The actor says she worked with transgender comedy writers to make a documentary about Pat. The 65-year-old actor reflected on playing Pat from 1990 to 1994 during Wednesday’s episode of The View, leading up to SNL 50: The Anniversary Special. Pat was an androgynous fictional character, created by Sweeny, who had black curly hair, thick glasses, and wore a western-style blue shirt. In 1994, Sweeney was also in a feature film, It’s Pat.
![[Julia Sweeney says she took the criticism about her SNL character, Pat ‘to heart’]](https://static.independent.co.uk/2025/02/12/22/57/julia-sweeney-the-view-snl.jpeg)
During The View, Sweeney addressed some of the backlash she received from the transgender and non-binary community when she was playing Pat, since the character’s gender was never revealed. “There was some criticism of it, but Pat isn’t trans or non-binary,” the actor explained. “Pat is a man or woman, you just don’t know which Pat is. That is the joke.”. However, Sweeney said that she understood “the criticism and took it to heart a lot.” She clarified that when she and her colleagues “were writing all the sketches,” they weren’t mocking Pat.
“We were really making fun of the other people [in the sketches] not being able to handle the fact that they couldn’t tell,” she explained, referring to how Pat was a man or a woman. “The laughs all came from that. But then, of course, when you’re defending your joke, as we know, you’ve already lost them.”. When asked how she felt about Pat, despite the controversy surrounding the character now, Sweeney said she felt “very positive about it.”.
“There’s a documentary that got made, and it’s gonna come out this next year. And there’s a lot of trans comedy writers in LA that were inspired by Pat, that loved Pat,” she said. “I’ve been interviewed for three years for this documentary, and it was like my therapy for me. It’s like, ‘Yeah, Pat! That was a good idea!’”. “There were some people in particular, Jill Soloway — who actually is a friend and who's now Joey Soloway — saying that Pat was derogatory towards nonbinary people and that it was really an upsetting thing as a person of indeterminate gender herself or themselves to even see Pat,” she explained.
She went on to acknowledge how the backlash from her friend “just broke [her] heart.”. “I felt that I carefully wrote all the jokes to be about the people's uncomfortableness with Pat, not Pat being uncomfortable with Pat's self,” she added. “To me, it was an empowering nonbinary thing — and that it was perceived that way was very upsetting.”. She also shared how she met with 10 transgender comedy writers to discuss Pat and ways to reinvent the character. According to Sweeney, the writers “loved Pat,” which was a really “transformative” thing for the comedian to see.

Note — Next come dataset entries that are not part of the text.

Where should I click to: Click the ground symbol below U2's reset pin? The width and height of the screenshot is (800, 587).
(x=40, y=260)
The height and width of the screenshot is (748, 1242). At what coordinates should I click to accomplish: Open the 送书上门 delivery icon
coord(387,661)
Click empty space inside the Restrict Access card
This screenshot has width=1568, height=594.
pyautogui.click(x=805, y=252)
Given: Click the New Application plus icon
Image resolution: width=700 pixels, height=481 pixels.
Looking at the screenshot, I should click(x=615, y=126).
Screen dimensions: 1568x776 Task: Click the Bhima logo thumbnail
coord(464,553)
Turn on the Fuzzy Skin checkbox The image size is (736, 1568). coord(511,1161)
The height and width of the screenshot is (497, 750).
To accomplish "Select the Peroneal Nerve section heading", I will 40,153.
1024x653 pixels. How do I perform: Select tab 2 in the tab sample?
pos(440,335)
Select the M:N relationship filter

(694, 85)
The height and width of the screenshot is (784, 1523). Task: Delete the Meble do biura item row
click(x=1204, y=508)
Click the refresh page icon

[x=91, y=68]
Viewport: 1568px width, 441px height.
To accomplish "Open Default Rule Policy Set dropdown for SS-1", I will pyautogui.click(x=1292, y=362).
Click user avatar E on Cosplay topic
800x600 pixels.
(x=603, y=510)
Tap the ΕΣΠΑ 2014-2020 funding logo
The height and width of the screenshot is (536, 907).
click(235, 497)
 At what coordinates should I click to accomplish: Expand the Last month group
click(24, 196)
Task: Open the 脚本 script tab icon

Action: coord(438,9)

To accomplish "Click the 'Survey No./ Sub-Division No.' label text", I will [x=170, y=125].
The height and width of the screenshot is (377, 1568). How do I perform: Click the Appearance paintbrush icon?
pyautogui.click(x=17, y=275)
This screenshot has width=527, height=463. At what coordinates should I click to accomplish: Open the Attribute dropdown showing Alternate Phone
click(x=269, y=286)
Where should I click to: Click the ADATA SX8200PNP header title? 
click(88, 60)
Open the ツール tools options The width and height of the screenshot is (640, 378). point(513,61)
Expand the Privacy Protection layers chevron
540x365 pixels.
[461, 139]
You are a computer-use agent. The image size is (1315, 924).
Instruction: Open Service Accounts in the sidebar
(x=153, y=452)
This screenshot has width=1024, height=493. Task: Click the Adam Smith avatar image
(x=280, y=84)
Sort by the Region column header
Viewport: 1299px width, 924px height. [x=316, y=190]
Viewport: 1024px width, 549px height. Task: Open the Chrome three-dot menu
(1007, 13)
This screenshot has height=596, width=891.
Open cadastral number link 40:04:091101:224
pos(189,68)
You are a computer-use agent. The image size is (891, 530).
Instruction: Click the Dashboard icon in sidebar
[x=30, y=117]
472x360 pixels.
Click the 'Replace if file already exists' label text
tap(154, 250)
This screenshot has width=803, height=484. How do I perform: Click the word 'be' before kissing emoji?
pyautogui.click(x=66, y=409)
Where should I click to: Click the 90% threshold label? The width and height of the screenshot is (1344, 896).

“Now I feel like, Oh, no. It was good and it was important, and now all these trans people that I met, this group of 10, all told me how important it was for me to have done that,” she concluded. “So now I feel, okay, that was okay.”. The celebrities in the special include a mix of original cast members such as Laraine Newman, Chevy Chase, Jane Curtin, Amy Poehler, Eddie Murphy, Fred Armisen, Molly Shannon, Kristen Wiig, Adam Sandler, Will Ferrell, Maya Rudolph, Pete Davison, Tracy Morgan, and Tina Fey.